--- Problem to solve ---
Having read the data, transcribe all of it without deviation.

--- Pixel coordinate grounding data ---
::::::

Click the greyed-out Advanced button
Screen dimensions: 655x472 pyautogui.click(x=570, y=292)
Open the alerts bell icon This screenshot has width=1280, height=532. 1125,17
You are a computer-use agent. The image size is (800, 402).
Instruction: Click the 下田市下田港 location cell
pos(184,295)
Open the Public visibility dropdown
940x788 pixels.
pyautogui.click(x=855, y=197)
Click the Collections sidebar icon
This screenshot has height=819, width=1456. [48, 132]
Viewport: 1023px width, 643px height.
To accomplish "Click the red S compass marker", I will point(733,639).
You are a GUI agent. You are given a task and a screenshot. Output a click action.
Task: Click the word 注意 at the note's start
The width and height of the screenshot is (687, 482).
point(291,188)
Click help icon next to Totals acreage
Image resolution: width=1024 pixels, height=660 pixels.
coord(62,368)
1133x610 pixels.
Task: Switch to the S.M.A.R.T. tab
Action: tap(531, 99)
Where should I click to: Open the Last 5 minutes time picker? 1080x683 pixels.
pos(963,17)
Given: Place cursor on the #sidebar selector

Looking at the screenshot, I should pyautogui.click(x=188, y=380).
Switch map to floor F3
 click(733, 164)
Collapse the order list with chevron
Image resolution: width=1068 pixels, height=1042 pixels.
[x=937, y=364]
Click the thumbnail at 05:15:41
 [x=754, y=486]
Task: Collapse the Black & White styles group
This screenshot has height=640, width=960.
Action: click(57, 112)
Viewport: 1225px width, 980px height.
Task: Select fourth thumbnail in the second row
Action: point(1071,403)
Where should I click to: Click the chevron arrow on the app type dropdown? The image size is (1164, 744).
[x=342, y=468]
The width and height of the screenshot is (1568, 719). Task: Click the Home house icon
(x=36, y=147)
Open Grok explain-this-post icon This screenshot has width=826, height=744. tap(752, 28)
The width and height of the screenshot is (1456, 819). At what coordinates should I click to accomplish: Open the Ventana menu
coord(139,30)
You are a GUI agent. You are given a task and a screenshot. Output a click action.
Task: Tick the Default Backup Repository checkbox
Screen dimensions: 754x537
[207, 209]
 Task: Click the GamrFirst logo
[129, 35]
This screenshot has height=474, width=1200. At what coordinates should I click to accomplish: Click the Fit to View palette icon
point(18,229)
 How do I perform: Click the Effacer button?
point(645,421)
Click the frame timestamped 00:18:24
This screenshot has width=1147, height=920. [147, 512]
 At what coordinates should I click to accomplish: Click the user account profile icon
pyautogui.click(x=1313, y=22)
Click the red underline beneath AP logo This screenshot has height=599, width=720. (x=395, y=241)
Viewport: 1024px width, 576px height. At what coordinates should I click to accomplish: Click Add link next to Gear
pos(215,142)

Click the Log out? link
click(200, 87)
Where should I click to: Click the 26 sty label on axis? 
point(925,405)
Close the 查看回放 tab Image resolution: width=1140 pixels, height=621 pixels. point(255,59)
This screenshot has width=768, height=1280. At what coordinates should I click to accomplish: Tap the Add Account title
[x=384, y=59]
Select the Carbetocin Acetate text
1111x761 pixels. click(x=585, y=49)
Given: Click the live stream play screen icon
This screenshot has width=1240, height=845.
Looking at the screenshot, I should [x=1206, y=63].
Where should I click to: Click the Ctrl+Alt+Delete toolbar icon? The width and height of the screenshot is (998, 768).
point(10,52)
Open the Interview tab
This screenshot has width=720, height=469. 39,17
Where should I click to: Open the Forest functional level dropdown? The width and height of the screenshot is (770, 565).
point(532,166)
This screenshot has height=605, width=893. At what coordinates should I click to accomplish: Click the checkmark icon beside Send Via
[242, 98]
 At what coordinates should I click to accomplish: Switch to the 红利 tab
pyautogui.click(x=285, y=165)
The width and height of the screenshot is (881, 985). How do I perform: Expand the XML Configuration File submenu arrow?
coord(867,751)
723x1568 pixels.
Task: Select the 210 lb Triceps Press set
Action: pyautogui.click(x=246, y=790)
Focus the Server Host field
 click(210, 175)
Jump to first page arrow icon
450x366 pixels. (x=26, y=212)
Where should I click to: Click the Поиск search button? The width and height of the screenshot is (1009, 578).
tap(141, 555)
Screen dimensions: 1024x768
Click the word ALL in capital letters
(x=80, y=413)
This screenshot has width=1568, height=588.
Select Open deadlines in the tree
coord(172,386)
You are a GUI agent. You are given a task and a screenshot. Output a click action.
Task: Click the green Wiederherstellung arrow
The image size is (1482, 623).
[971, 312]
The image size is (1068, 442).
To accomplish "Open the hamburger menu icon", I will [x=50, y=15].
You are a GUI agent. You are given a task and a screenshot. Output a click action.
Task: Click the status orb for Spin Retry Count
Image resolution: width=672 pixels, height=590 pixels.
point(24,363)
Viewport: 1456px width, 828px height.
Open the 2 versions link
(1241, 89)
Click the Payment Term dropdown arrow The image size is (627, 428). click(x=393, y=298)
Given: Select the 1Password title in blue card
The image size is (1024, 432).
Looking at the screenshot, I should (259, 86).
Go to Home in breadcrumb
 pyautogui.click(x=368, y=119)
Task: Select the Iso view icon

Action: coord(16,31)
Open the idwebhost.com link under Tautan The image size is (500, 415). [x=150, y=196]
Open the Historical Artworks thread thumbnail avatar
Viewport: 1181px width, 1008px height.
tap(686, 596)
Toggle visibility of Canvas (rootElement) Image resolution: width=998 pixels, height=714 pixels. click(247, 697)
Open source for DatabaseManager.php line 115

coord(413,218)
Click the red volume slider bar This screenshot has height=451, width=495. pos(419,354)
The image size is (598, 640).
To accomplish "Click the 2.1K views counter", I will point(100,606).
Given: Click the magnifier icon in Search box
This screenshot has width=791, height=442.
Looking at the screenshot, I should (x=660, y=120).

::::::

--- Reply to the exercise ---
Click the greyed-out Advanced button
Screen dimensions: 655x472 pyautogui.click(x=570, y=292)
Open the alerts bell icon This screenshot has width=1280, height=532. 1125,17
You are a computer-use agent. The image size is (800, 402).
Instruction: Click the 下田市下田港 location cell
pos(184,295)
Open the Public visibility dropdown
940x788 pixels.
pyautogui.click(x=855, y=197)
Click the Collections sidebar icon
This screenshot has height=819, width=1456. [48, 132]
Viewport: 1023px width, 643px height.
To accomplish "Click the red S compass marker", I will point(733,639).
You are a GUI agent. You are given a task and a screenshot. Output a click action.
Task: Click the word 注意 at the note's start
The width and height of the screenshot is (687, 482).
point(291,188)
Click help icon next to Totals acreage
Image resolution: width=1024 pixels, height=660 pixels.
coord(62,368)
1133x610 pixels.
Task: Switch to the S.M.A.R.T. tab
Action: tap(531, 99)
Where should I click to: Open the Last 5 minutes time picker? 1080x683 pixels.
pos(963,17)
Given: Place cursor on the #sidebar selector

Looking at the screenshot, I should pyautogui.click(x=188, y=380).
Switch map to floor F3
 click(733, 164)
Collapse the order list with chevron
Image resolution: width=1068 pixels, height=1042 pixels.
[x=937, y=364]
Click the thumbnail at 05:15:41
 [x=754, y=486]
Task: Collapse the Black & White styles group
This screenshot has height=640, width=960.
Action: click(57, 112)
Viewport: 1225px width, 980px height.
Task: Select fourth thumbnail in the second row
Action: point(1071,403)
Where should I click to: Click the chevron arrow on the app type dropdown? The image size is (1164, 744).
[x=342, y=468]
The width and height of the screenshot is (1568, 719). Task: Click the Home house icon
(x=36, y=147)
Open Grok explain-this-post icon This screenshot has width=826, height=744. tap(752, 28)
The width and height of the screenshot is (1456, 819). At what coordinates should I click to accomplish: Open the Ventana menu
coord(139,30)
You are a GUI agent. You are given a task and a screenshot. Output a click action.
Task: Tick the Default Backup Repository checkbox
Screen dimensions: 754x537
[207, 209]
 Task: Click the GamrFirst logo
[129, 35]
This screenshot has height=474, width=1200. At what coordinates should I click to accomplish: Click the Fit to View palette icon
point(18,229)
 How do I perform: Click the Effacer button?
point(645,421)
Click the frame timestamped 00:18:24
This screenshot has width=1147, height=920. [147, 512]
 At what coordinates should I click to accomplish: Click the user account profile icon
pyautogui.click(x=1313, y=22)
Click the red underline beneath AP logo This screenshot has height=599, width=720. (x=395, y=241)
Viewport: 1024px width, 576px height. At what coordinates should I click to accomplish: Click Add link next to Gear
pos(215,142)

Click the Log out? link
click(200, 87)
Where should I click to: Click the 26 sty label on axis? 
point(925,405)
Close the 查看回放 tab Image resolution: width=1140 pixels, height=621 pixels. point(255,59)
This screenshot has width=768, height=1280. At what coordinates should I click to accomplish: Tap the Add Account title
[x=384, y=59]
Select the Carbetocin Acetate text
1111x761 pixels. click(x=585, y=49)
Given: Click the live stream play screen icon
This screenshot has width=1240, height=845.
Looking at the screenshot, I should [x=1206, y=63].
Where should I click to: Click the Ctrl+Alt+Delete toolbar icon? The width and height of the screenshot is (998, 768).
point(10,52)
Open the Interview tab
This screenshot has width=720, height=469. 39,17
Where should I click to: Open the Forest functional level dropdown? The width and height of the screenshot is (770, 565).
point(532,166)
This screenshot has height=605, width=893. At what coordinates should I click to accomplish: Click the checkmark icon beside Send Via
[242, 98]
 At what coordinates should I click to accomplish: Switch to the 红利 tab
pyautogui.click(x=285, y=165)
The width and height of the screenshot is (881, 985). How do I perform: Expand the XML Configuration File submenu arrow?
coord(867,751)
723x1568 pixels.
Task: Select the 210 lb Triceps Press set
Action: pyautogui.click(x=246, y=790)
Focus the Server Host field
 click(210, 175)
Jump to first page arrow icon
450x366 pixels. (x=26, y=212)
Where should I click to: Click the Поиск search button? The width and height of the screenshot is (1009, 578).
tap(141, 555)
Screen dimensions: 1024x768
Click the word ALL in capital letters
(x=80, y=413)
This screenshot has width=1568, height=588.
Select Open deadlines in the tree
coord(172,386)
You are a GUI agent. You are given a task and a screenshot. Output a click action.
Task: Click the green Wiederherstellung arrow
The image size is (1482, 623).
[971, 312]
The image size is (1068, 442).
To accomplish "Open the hamburger menu icon", I will [x=50, y=15].
You are a GUI agent. You are given a task and a screenshot. Output a click action.
Task: Click the status orb for Spin Retry Count
Image resolution: width=672 pixels, height=590 pixels.
point(24,363)
Viewport: 1456px width, 828px height.
Open the 2 versions link
(1241, 89)
Click the Payment Term dropdown arrow The image size is (627, 428). click(x=393, y=298)
Given: Select the 1Password title in blue card
The image size is (1024, 432).
Looking at the screenshot, I should (259, 86).
Go to Home in breadcrumb
 pyautogui.click(x=368, y=119)
Task: Select the Iso view icon

Action: coord(16,31)
Open the idwebhost.com link under Tautan The image size is (500, 415). [x=150, y=196]
Open the Historical Artworks thread thumbnail avatar
Viewport: 1181px width, 1008px height.
tap(686, 596)
Toggle visibility of Canvas (rootElement) Image resolution: width=998 pixels, height=714 pixels. click(247, 697)
Open source for DatabaseManager.php line 115

coord(413,218)
Click the red volume slider bar This screenshot has height=451, width=495. pos(419,354)
The image size is (598, 640).
To accomplish "Click the 2.1K views counter", I will point(100,606).
Given: Click the magnifier icon in Search box
This screenshot has width=791, height=442.
Looking at the screenshot, I should (x=660, y=120).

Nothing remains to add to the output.